Raymond James has agreed to pay $15 million to settle charges that three of its subsidiaries improperly charged retail investors, costing them millions, the regulatory agency said today.
The improper charges happened from 2013 to 2018 and all involved instances where clients were charged higher advisory and brokerage fees than were necessary, according to the SEC.
Some of the charges happened after Raymond James subsidiaries Raymond James & Associates Inc. and Raymond James Financial Services Advisors Inc. failed to consistently perform reviews of advisory acounts that had no trading activity for at least one year to deterimine if clients should be moved to brokerage accounts, the SEC said.
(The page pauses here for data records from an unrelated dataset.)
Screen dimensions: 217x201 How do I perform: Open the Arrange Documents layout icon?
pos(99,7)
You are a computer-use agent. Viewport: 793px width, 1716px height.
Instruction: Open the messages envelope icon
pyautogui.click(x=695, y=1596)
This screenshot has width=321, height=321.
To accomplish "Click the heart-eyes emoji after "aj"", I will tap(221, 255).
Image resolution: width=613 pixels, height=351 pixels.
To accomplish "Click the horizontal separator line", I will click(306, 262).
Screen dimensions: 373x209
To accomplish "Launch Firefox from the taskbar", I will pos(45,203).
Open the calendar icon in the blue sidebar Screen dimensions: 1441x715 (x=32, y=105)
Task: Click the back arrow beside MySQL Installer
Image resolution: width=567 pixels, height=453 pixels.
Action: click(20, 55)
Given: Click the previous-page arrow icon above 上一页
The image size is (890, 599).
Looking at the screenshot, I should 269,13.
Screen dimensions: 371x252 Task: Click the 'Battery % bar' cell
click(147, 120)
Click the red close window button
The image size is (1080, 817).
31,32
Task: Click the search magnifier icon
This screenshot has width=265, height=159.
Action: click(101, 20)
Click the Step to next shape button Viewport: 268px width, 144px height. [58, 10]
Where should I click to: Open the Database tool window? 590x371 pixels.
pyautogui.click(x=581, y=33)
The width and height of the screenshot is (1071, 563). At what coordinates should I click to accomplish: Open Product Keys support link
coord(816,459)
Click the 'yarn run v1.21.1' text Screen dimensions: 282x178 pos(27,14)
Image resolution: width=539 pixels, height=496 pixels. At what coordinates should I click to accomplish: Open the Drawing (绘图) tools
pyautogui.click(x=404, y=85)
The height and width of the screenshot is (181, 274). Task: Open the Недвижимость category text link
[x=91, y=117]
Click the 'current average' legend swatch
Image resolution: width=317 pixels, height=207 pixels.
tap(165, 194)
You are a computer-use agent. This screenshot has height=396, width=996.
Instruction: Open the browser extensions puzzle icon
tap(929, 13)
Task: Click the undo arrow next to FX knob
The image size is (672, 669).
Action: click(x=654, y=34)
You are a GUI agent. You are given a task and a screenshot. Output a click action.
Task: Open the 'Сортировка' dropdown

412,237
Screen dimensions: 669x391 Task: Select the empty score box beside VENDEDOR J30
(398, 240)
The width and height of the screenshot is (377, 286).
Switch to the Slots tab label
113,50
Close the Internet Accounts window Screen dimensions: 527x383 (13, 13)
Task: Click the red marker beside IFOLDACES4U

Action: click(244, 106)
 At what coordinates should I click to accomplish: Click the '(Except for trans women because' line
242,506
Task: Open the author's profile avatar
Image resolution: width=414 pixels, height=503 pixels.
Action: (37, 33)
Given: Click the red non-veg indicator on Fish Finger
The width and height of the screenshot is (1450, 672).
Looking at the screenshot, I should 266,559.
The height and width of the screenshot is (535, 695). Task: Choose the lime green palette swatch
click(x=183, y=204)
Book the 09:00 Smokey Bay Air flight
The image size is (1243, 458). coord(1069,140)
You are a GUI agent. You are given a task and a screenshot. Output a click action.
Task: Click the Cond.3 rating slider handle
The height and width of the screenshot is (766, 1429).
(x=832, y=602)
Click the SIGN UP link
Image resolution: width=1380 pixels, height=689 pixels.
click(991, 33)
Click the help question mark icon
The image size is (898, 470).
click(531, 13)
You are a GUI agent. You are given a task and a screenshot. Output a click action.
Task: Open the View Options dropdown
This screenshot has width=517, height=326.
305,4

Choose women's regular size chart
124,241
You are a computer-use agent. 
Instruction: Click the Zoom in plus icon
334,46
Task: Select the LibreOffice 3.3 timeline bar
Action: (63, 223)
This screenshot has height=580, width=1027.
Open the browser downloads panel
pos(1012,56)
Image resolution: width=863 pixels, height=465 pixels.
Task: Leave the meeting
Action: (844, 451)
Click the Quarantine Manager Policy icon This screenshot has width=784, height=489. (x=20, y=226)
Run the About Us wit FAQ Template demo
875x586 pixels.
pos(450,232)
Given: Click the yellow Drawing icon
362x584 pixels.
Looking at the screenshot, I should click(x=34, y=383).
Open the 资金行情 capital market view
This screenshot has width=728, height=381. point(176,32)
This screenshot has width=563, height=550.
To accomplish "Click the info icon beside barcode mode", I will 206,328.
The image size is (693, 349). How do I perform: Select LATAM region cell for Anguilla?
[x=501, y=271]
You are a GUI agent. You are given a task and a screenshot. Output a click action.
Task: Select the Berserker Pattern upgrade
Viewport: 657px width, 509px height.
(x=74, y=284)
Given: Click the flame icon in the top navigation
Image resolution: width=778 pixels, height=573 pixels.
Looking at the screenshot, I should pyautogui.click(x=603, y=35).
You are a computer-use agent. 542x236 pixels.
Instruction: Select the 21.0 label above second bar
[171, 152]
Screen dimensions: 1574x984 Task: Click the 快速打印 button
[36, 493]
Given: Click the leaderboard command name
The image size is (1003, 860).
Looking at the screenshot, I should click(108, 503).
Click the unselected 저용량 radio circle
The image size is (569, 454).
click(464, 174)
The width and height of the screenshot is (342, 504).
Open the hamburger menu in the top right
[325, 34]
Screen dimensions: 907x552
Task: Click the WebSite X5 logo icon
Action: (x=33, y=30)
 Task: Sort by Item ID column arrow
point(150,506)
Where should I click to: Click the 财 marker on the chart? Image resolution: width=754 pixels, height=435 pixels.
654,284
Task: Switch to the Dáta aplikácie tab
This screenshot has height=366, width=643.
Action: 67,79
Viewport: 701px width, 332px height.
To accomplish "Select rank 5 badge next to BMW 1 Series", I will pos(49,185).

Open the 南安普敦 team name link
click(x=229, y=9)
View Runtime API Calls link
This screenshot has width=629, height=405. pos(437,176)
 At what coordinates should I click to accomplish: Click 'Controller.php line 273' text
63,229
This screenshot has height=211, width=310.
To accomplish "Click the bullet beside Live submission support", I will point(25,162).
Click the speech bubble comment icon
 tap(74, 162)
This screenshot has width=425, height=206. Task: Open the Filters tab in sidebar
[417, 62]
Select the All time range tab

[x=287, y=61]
The lack of checks resulted in clients being charged excessive advisory fees, according to the SEC's order.
"Because they did not conduct the reviews properly, they failed to determine whether the client’s fee-based advisory account was suitable," the SEC said in a press release. The inactive accounts paid Raymond James about $4.9 million in advisory fees, the order said.
The subsidiaries also overcharged clients by using the wrong pricing data in certain unit investment trusts (UITs) held by advisory clients, the SEC said.
Also, Raymond James & Associates and Raymond James Financial Services Inc. recommended that their brokerage customers sell UITs before their maturity and buy new UITs without adequately determining whether these recommendations were suitable, resulting in clients paying higher sales commissions than if they held the UITs to maturity before buying new ones, the SEC said. The violations resulted in about 2,044 brokerage accounts paying about $5.5 million in excess sales charges, the SEC said.
Raymond James issued the following response to the SEC announcement: "We are pleased to have these matters concluded and have revised our policies and procedures to address the supervisory enhancements required by the SEC at Raymond James and a number of competitor firms. The firm has completed remediation with the appropriate clients and looks forward to continuing to provide best-in-industry service in support of their goals."
Under the order, Raymond James will pay disgorgement of $11 million, prejudgment interest of $1 million and a $3 million civil penalty, the SEC said.
“Investment advisers and broker-dealers have ongoing obligations to their clients and customers,” C. Dabney O’Riordan, co-chief of the SEC Enforcement Division’s Asset Management Unit, said in a prepared statement. “Raymond James’ failures cost their advisory clients and brokerage customers millions that will be repaid as part of this settlement."